Being on the email list of veteran education researcher and author Charlotte Iserbyt is like being in the passenger seat next to a particularly fast driver. As uncomfortable as the position may be, jumping out of the car would be worse.
Iserbyt was a senior policy advisor in the Office of Educational Research and Improvement (OERI), U.S. Department of Education, during the first Reagan Administration, where she had access to volumes of education documents. Subsequently, she published the Deliberate Dumbing Down of America and founded 3D Research Co, exposing the dangerous direction the American educational system has been heading.
Decades of battle and a sense that time is growing short have made her impatient with those who miss the forest for the trees. “Forget Communist Core,” she writes, referring to Common Core, a project to push national standards that are designed to produce a “workforce ready” population – “this is coming down the pike, which will include Communist Core, even if you think you have repealed it. This is the agenda to expand education into Limited Learning for Lifelong Labor.”
Iserbyt has just sent everyone on her list a copy of “A Vision for Public Education: Equity and Excellence,” prepared by the Georgia School Boards Association and published in 2010. She and the other education researchers behind the 8-disk DVD series Exposing the Global Road to Ruin Through Education see this “vision” as a fairly good example of what’s next in the pipeline, proffered at a point when citizens are weary of battle and feeling they have made their voices heard.
What is the Georgia School Boards Association’s “vision” for public education?
1. It is transformative, changing the current education system “into one that is relevant for today’s children and youth,” and preparing them for “life” and “careers.” (p. 1) The vision paper states that its purpose “is to offer a series of recommendations that, taken in total, implemented effectively over our state, and supported by the citizens of the state and policymakers, will transform public education in Georgia.” (p. 2)
2. It is comprehensive, integrating “[e]ffective structures and processes” of the education system “with purposeful alignment of the roles and responsibilities” of others aspects of society. (p. 1)
3. Its focus is national. “Any undertaking to alter significantly the form, structure, delivery mechanism, or goals of public education cannot ignore the federal government’s involvement and influence.” (p.1)
These elements intersect with one another. The creation of a “comprehensive,” national education/workforce system essentially transforms a locally-controlled, system that is focused primarily on academics. “Transformation,” in this vision, is more radical than finding the best ways to insure academic proficiency for the most students.

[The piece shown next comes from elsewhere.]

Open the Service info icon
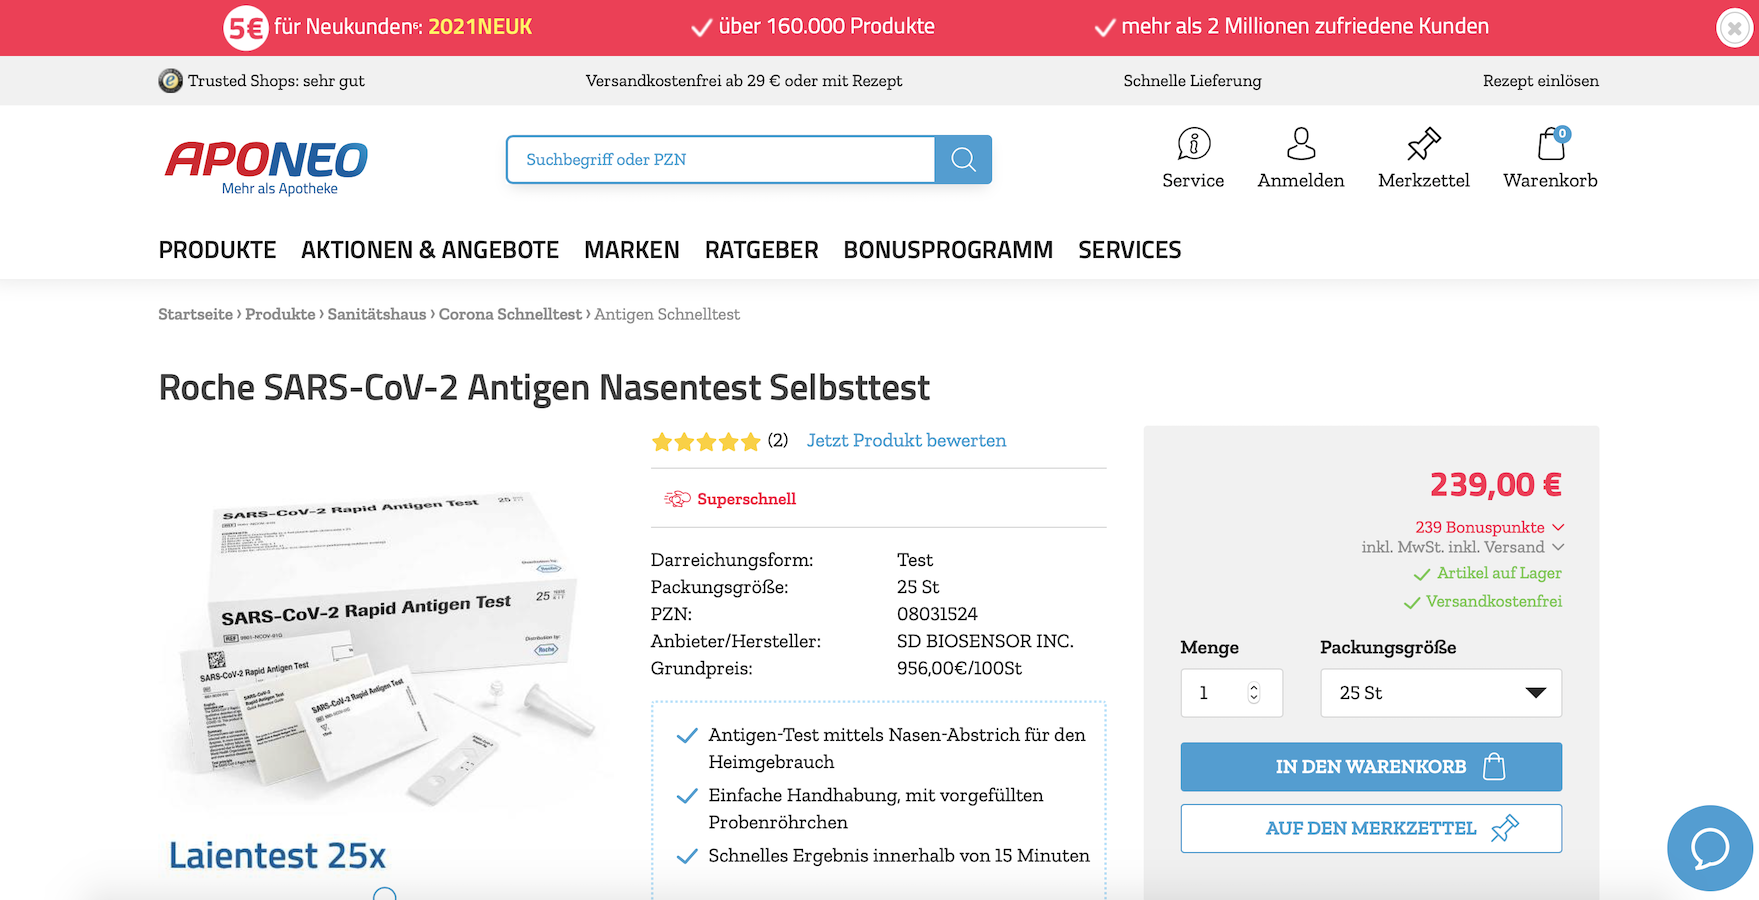Viewport: 1759px width, 900px height. click(1193, 145)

It “rethinks” everything.
Recommendation 8.2, for example (p 121) would have us “[e]stablish each school as the center or hub of the community in which it exists.” A “partnership” among schools, families, and communities is advanced not only to promote student achievement but the “useful services or resources” schools can provide “their community partners.” Those “services and resources” are, among other things, a trained workforce.

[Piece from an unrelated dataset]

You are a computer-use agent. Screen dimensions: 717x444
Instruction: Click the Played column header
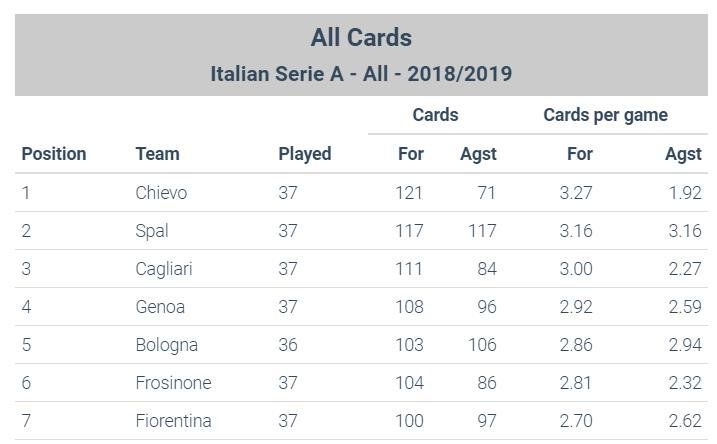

These “community hubs” called “schools” would be wonders of socialist achievement. “[M]obilized communities” would “fill gaps in education, health, family support, childcare,
economic support (income, job training, transportation), and related human services” as well as linking “services to bring more continuous and convenient help to families.” (p. 20)
They would “help” to raise the youngest members of society because “sustained preschool investments are a cost-effective way to ensure a better educated workforce, boosting long-term economic growth.” (p. 26) The state – referring to Georgia but, clearly, in a nationalized system, Georgia is Every State – must “ensure that families needing childcare can find nurturing, safe, high-quality, and affordable care.” (p. 21)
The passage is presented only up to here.